Hartford’s Bedford-Garden Streets Historic District is under consideration for inclusion on the National Register of Historic Places (NHRP).
The area under consideration is roughly bounded by Mather, Brook, and Bedford Streets and includes 30 buildings that historically served as dwellings, commercial properties, and religious facilities.
According to the application from the state’s historic preservation office to have the district placed on the NHRP, the district consists of a “6.18-acre residential development on the west end of the Clay-Arsenal neighborhood in the North End section of the City of Hartford” and encompasses 28 residential building, 2 mixed-use residential and commercial buildings, 2 religious buildings, and 6 vacant lots.
All buildings in the district were constructed between 1922 and 1925 and are “contributing resources” to the district’s character.
Three of the district’s vacant lots originally contained residential buildings that have since been demolished. Two lots were never developed. According to the application, the vacant properties are not a contributing resource to the district.
The district’s architecture, which includes 28 small-scale brick apartment buildings and two mixed-use buildings, is also a contributing factor to the state’s application for NHRP consideration. The architecture includes a mix of Classical Revival, Jacobean Revival, and Mediterranean Revival styles. Additionally, two former synagogues were built in Romanesque Revival and Classical Revival styles.

According to the state’s application, the district “retains its historic layout and architectural character, with densely spaced rows of similarly designed, early twentieth century masonry apartment houses.”
The application includes detailed descriptions of the buildings in the district, including considerable detail about architecture and a brief history of the building’s use. In some cases, buildings in the district have already been separately listed in the NHRP.
Among those buildings is the Beth Hamedrash Hagodol Synagogue, a Romanesque Revival style building constructed during the early 1920s by Hartford-based architects Berenson and Moses. The building was individual listed on the NHRP in 1995. The Chevry Lomday Mishnayes Synagogue, built in 1924 in the Classical Revival style, was also listed on the NHRP in 1995 and is one of the buildings included in the state’s current application for the Bedford-Gardens Historic District.

The application for NHRP consideration requires a statement of integrity on the property or district under consideration. The Bedford-Forest District, according to the application, “possesses integrity of location” with the buildings in the district maintaining their original foundations and positions. In addition, the majority of the district’s architectural elements remain with only minor alterations that have “only minimally impacted integrity of materials and workmanship and have not changed the overall significance of the District.”
In addition, the application states that most of the buildings still serve their original function, mostly as multi-family institutions. One change is the district’s former synagogues, which were converted into churches after the district’s original Orthodox congregations moved in the 1960s. However, the buildings still function as houses of worship.

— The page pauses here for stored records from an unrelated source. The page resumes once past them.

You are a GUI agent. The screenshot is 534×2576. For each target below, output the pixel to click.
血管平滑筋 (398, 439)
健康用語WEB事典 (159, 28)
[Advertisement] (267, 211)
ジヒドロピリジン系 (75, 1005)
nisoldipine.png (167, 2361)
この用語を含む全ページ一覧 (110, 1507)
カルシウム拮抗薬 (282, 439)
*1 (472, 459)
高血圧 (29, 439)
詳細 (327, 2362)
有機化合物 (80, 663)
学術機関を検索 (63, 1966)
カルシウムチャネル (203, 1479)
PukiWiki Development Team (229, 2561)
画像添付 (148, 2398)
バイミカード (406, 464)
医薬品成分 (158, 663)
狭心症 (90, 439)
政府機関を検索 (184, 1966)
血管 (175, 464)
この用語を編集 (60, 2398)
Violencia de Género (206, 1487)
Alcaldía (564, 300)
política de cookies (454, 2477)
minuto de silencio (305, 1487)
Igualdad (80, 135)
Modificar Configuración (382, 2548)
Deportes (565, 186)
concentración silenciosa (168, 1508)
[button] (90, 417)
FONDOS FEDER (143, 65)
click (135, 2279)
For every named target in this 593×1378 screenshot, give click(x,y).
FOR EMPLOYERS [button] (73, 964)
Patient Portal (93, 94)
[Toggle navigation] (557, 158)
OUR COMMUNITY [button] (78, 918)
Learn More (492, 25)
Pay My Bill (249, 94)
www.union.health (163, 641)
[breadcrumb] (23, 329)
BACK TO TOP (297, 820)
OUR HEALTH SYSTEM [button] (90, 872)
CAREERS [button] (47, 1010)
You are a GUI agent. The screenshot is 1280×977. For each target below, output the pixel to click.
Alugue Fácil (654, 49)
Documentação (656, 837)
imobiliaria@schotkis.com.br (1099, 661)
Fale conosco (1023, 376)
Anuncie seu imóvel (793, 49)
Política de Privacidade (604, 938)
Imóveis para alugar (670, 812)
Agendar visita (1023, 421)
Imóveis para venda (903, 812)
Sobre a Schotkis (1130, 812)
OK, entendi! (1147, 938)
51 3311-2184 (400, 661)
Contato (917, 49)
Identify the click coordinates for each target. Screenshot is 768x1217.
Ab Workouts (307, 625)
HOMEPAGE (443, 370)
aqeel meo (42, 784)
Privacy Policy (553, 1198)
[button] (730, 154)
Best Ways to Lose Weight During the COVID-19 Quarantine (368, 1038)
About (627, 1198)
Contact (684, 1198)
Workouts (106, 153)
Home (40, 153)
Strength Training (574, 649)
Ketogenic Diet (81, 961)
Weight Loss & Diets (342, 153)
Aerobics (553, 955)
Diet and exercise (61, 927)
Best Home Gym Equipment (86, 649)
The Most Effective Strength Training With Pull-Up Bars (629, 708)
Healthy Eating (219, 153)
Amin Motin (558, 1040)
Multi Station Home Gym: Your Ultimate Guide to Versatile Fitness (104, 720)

Overall, the application concludes that the district “continues to convey strong feeling and association with its early twentieth-century residential history as a speculative subdivision characterized by densely spaced rows of modest, working-class, similarly designed masonry apartment buildings.”
The application states that the district meets two criteria for inclusion on the NHRP, that of a property associated with events that have made a significant contribution to broad patterns of American history and that of a property that “embodies the distinctive characteristics of a type, period, or method of construction.”
The register, maintained by the National Park Service, currently contains more than 98,000 properties. Properties that appear on the list are eligible to receive a number of benefits, including federal preservation grants, federal investment tax credits, and state-level tax benefits and grant opportunities.